▸ **Instructions for the task**
The required result is each line of the entries below containing the string "computer".

▸ **Available data**
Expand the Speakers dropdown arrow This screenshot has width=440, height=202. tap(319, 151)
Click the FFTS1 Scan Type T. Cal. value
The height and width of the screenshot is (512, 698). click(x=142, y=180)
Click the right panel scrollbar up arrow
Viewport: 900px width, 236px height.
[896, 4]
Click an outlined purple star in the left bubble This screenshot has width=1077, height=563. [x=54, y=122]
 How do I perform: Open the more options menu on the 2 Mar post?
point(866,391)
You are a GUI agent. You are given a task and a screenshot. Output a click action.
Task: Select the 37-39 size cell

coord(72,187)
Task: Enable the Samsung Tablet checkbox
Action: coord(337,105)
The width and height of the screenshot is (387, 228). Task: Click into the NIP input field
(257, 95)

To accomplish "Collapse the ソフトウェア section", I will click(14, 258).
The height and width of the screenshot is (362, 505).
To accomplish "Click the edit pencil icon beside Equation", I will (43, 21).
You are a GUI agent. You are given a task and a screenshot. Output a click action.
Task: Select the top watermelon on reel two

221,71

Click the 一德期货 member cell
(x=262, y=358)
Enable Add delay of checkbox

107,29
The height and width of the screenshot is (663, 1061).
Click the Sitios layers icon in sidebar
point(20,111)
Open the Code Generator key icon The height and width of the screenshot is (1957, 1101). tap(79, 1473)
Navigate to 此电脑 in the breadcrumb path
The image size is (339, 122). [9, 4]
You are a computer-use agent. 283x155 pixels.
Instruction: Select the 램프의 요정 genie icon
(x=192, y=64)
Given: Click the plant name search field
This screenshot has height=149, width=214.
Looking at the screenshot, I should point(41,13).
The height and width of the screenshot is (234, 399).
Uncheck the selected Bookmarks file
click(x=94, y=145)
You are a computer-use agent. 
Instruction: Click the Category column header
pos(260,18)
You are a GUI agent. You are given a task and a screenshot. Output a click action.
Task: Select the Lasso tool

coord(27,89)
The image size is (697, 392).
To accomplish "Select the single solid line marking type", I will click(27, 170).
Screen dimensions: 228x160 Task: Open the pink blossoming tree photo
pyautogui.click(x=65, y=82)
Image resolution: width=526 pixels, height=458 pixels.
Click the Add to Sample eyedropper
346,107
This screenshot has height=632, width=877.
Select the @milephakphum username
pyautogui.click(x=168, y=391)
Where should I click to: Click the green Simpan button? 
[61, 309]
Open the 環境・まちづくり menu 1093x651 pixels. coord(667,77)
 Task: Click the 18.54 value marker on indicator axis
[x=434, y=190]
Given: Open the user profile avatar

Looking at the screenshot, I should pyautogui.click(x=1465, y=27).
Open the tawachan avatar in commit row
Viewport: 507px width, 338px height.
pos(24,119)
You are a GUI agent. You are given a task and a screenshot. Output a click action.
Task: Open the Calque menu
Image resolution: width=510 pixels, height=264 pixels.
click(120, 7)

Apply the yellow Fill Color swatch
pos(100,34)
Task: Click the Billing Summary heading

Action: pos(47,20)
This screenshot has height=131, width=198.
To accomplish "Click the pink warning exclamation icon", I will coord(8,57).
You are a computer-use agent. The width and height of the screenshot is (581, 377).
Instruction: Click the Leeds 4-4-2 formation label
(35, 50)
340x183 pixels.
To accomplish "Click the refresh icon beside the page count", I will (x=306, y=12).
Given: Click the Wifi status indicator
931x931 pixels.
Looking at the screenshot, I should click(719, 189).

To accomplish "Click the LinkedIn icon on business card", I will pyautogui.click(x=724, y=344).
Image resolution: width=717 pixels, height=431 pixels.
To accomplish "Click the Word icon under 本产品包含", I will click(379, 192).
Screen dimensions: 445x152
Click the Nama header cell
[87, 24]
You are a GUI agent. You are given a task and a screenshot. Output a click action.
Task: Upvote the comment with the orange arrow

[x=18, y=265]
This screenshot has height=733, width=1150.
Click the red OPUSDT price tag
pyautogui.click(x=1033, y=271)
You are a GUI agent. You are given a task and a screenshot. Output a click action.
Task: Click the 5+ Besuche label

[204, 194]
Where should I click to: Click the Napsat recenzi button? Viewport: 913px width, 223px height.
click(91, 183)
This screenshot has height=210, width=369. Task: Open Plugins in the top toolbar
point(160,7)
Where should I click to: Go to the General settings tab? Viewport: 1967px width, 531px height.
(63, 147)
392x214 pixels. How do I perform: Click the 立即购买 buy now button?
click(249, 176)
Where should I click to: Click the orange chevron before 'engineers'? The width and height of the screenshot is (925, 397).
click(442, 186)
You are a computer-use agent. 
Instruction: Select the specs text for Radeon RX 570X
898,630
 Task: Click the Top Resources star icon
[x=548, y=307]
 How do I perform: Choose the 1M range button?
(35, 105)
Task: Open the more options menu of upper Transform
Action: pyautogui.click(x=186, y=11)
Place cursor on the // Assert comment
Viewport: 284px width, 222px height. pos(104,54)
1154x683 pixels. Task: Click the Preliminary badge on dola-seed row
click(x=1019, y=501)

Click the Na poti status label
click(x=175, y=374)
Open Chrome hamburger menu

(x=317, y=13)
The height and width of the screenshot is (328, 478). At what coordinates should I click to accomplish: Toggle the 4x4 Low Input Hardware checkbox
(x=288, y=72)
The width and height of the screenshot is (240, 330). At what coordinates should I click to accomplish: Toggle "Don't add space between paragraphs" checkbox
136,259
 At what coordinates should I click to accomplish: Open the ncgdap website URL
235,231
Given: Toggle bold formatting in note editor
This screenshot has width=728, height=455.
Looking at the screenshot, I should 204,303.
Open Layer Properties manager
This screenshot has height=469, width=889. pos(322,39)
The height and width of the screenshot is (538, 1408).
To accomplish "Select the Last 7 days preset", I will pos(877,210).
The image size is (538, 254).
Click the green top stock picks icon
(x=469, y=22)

▸ **Result of the task**
You are a computer-use agent. 283x155 pixels.
You are a computer-use agent. 
You are a computer-use agent. The width and height of the screenshot is (581, 377).
You are a computer-use agent. 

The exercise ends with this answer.